Written problem: Put the material from the line containing "You are a GUI" through the line containing "Where should I", both included, into a JSON list of strings with one string per line and blank lines omitted. Leave the pictures out of the answer.

Listed entries:
────────────────────

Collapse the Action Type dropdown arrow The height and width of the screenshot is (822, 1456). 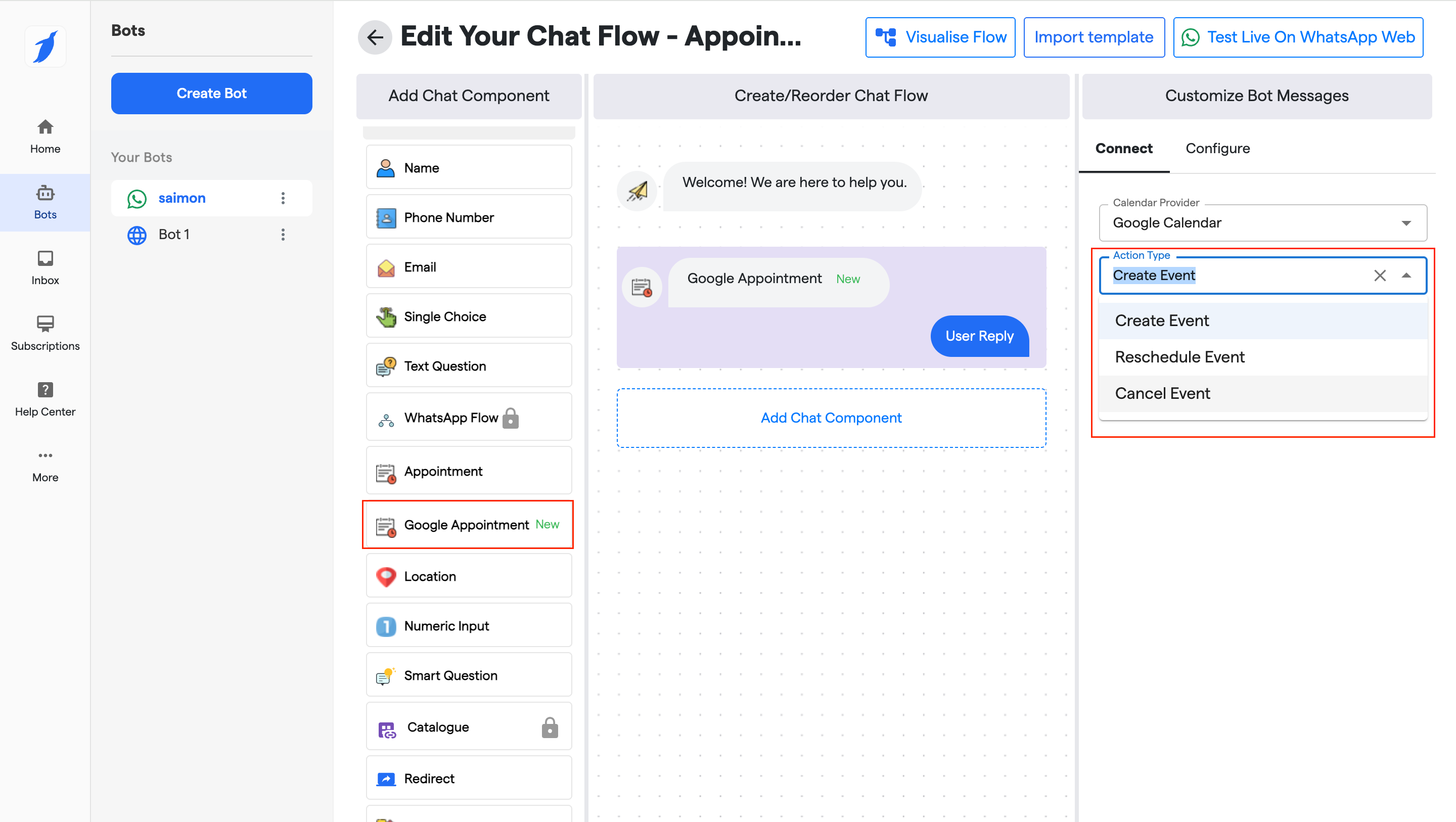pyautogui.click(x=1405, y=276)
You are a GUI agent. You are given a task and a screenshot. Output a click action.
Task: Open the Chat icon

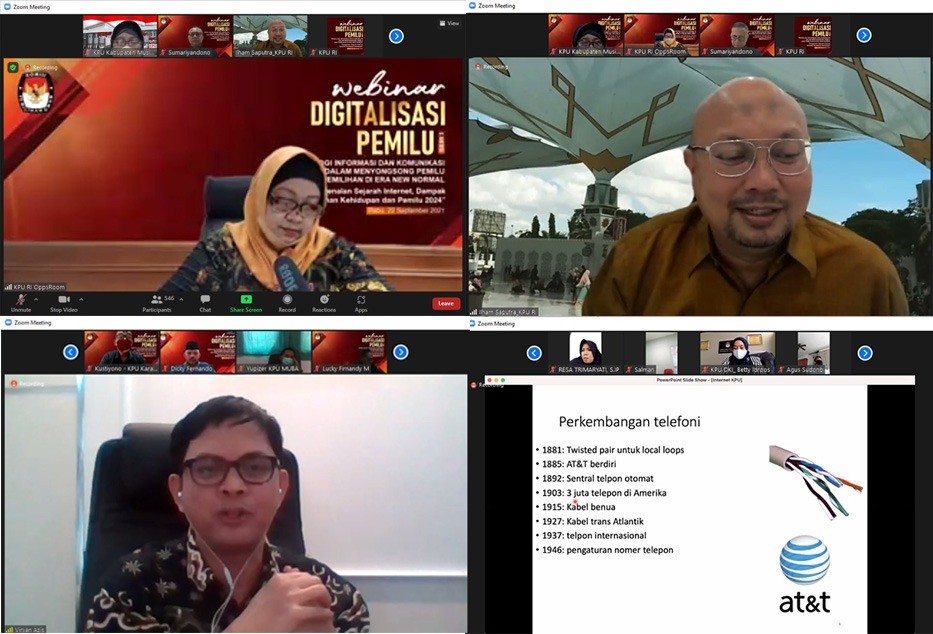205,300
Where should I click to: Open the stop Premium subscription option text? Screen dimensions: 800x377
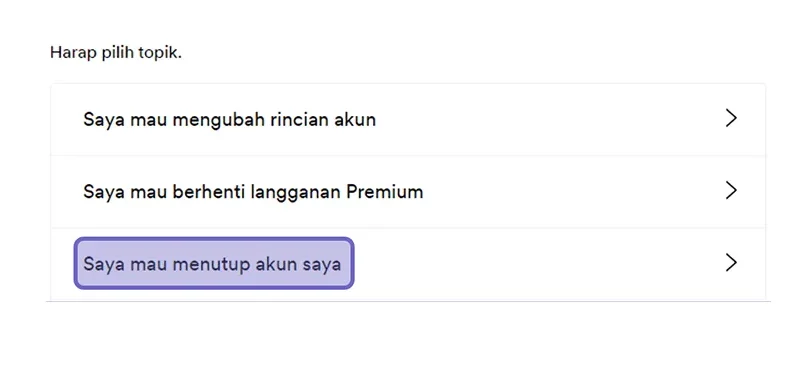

────────────────────

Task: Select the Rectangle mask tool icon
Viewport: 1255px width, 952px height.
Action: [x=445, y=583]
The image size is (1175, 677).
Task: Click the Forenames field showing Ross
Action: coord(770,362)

────────────────────

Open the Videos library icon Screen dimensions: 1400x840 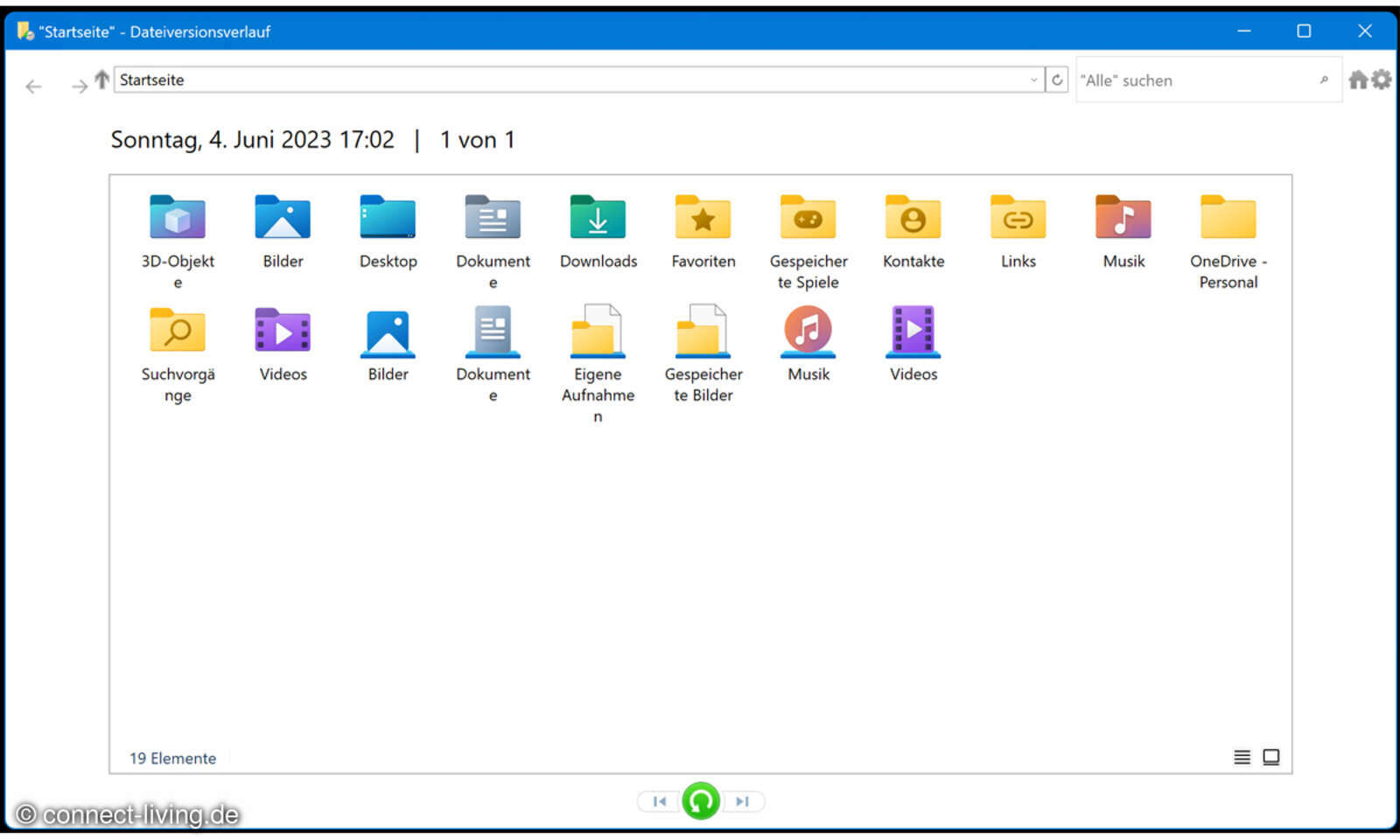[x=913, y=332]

────────────────────

Full response:
[
  "You are a GUI agent. You are given a task and a screenshot. Output a click action.",
  "Task: Open the Chat icon",
  "205,300",
  "Where should I click to: Open the stop Premium subscription option text? Screen dimensions: 800x377"
]